As part of this course, a group of 20 journeyed to Broadway in Chicago to see Hamilton on Jan. 24, 2019. This trip provided the opportunity for the class to bond and be ready to engage with the course material on a deeper level.
 
Prof. Shelley Manis is a trained dramaturg and excited to connect the students with this creative curriculum.
 
Below is an excerpt from the official course description:

“Hamilton is everywhere. It’s a show that wasn’t originally meant to be a show, and it has seemingly outgrown the limits of the musical, even of the mega-musical. It’s a show about who the U.S. as a nation want(ed) to be and how we got here--what arguments and debates have shaped us. It’s a show that’s generated lots of arguments and debates about who we are and what we represent. It’s a show that participates in public arguments and debates. It’s a show about history, yes, and representation, yes. But it’s really a show about writing. It cracks writing wide open, as it does everything else it touches (hearts, minds, genres), and it’s a show that generates lots of writing.
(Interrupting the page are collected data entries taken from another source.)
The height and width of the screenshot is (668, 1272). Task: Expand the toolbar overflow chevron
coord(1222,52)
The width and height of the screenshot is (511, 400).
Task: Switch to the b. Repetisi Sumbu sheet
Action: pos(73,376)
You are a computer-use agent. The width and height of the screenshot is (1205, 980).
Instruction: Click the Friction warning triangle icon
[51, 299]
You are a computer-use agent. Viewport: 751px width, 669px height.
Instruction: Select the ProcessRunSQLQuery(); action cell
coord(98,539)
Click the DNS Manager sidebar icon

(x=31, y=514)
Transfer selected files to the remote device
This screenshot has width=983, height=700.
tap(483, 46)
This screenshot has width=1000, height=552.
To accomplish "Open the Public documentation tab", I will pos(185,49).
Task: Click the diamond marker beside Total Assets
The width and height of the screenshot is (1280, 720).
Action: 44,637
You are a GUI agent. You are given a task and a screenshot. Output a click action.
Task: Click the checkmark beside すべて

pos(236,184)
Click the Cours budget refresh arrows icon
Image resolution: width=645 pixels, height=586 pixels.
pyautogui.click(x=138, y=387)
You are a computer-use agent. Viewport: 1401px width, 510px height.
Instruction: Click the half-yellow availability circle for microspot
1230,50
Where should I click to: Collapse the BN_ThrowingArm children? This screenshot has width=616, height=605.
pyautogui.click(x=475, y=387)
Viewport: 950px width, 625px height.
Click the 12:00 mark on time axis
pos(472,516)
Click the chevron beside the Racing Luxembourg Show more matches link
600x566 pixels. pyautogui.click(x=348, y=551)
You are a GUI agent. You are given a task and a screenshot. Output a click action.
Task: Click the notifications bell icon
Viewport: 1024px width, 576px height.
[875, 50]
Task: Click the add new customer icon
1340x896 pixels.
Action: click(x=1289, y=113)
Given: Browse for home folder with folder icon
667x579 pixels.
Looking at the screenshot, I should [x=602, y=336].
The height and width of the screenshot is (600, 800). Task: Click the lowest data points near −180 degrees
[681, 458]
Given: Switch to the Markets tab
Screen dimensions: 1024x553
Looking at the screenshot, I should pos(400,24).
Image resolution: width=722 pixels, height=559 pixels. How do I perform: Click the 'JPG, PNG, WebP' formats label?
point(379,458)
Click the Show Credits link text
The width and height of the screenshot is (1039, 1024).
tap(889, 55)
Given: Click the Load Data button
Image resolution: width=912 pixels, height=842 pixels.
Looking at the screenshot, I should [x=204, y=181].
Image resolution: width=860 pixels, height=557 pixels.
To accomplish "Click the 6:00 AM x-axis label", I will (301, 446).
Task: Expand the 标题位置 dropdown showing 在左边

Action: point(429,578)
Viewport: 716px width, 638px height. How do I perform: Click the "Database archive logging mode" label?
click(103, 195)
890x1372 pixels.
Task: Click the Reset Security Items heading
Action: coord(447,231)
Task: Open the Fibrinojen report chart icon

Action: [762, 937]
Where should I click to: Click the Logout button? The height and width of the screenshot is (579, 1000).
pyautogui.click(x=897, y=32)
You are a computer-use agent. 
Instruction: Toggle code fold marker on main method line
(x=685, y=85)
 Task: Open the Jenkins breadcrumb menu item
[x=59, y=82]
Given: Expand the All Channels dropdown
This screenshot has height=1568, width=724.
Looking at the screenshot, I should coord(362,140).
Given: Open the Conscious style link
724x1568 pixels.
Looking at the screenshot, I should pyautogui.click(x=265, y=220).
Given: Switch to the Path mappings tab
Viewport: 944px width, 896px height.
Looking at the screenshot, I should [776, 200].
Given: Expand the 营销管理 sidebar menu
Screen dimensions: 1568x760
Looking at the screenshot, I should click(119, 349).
Our purpose in this course will be to explore these arguments in and about the show--how it crafts them, who it speaks to, what it invites--in order to craft our own, so that we can join conversations it raises. We’ll do this by engaging with scholarly work in theater and history, reading some of the same source material Miranda used and analyzing how he translated that knowledge to the stage, reading original historical documents, and closely, meticulously analyzing the music, lyrics, staging, and critical and fan reception of the show.”